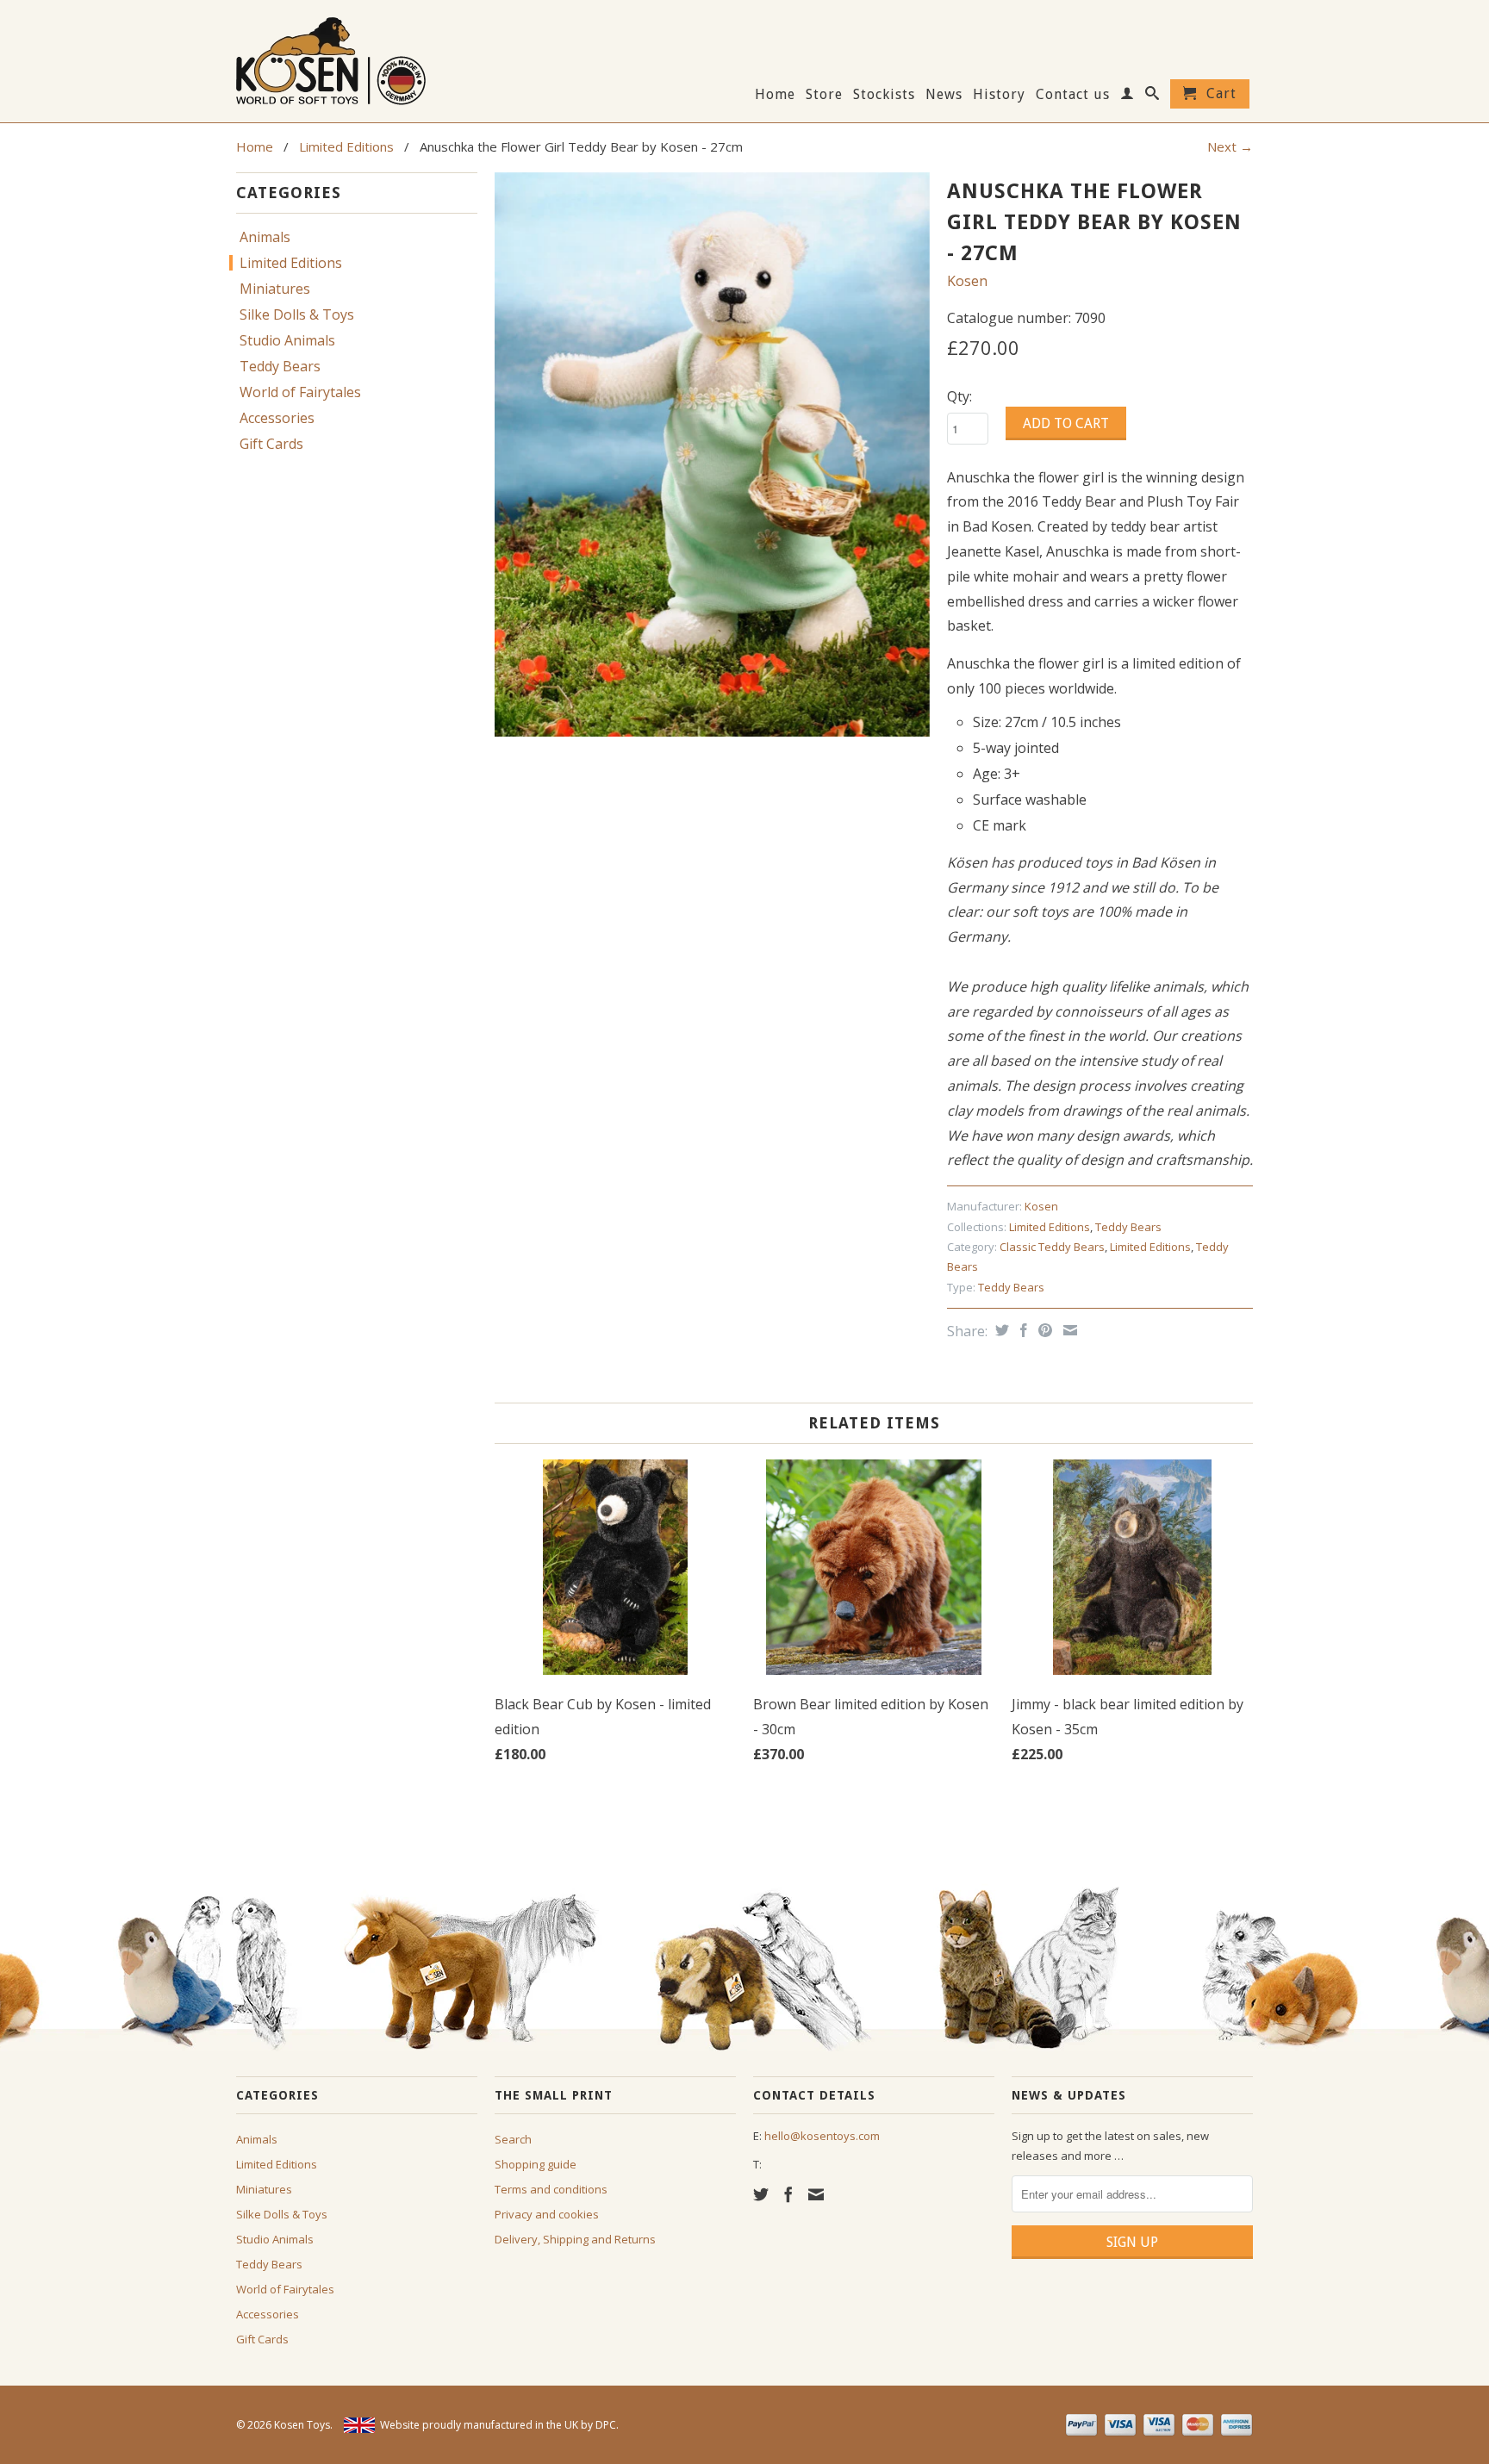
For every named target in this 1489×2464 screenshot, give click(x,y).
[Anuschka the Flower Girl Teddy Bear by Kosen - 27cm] (712, 454)
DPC (605, 2424)
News (944, 95)
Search (513, 2139)
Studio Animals (287, 340)
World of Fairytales (300, 392)
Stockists (884, 95)
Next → (1230, 146)
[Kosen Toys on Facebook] (788, 2194)
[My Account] (1127, 96)
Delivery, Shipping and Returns (575, 2239)
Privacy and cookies (547, 2214)
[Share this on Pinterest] (1043, 1330)
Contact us (1073, 95)
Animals (265, 237)
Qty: (959, 396)
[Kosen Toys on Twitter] (761, 2194)
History (999, 95)
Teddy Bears (280, 366)
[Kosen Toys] (356, 59)
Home (775, 95)
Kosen (967, 280)
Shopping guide (535, 2164)
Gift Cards (271, 443)
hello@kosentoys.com (822, 2136)
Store (824, 95)
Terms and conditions (551, 2189)
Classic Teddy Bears (1052, 1246)
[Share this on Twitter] (1000, 1330)
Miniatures (275, 288)
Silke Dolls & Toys (297, 314)
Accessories (277, 418)
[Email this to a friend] (1068, 1330)
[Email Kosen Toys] (816, 2194)
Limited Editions (346, 146)
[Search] (1152, 96)
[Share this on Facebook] (1021, 1330)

──────────────────────────────

**WHAT TO WORK ON**
Each line above with the string "Twitter" in it should be located and copied.

**THE COMPLETED TASK**
[Kosen Toys on Twitter] (761, 2194)
[Share this on Twitter] (1000, 1330)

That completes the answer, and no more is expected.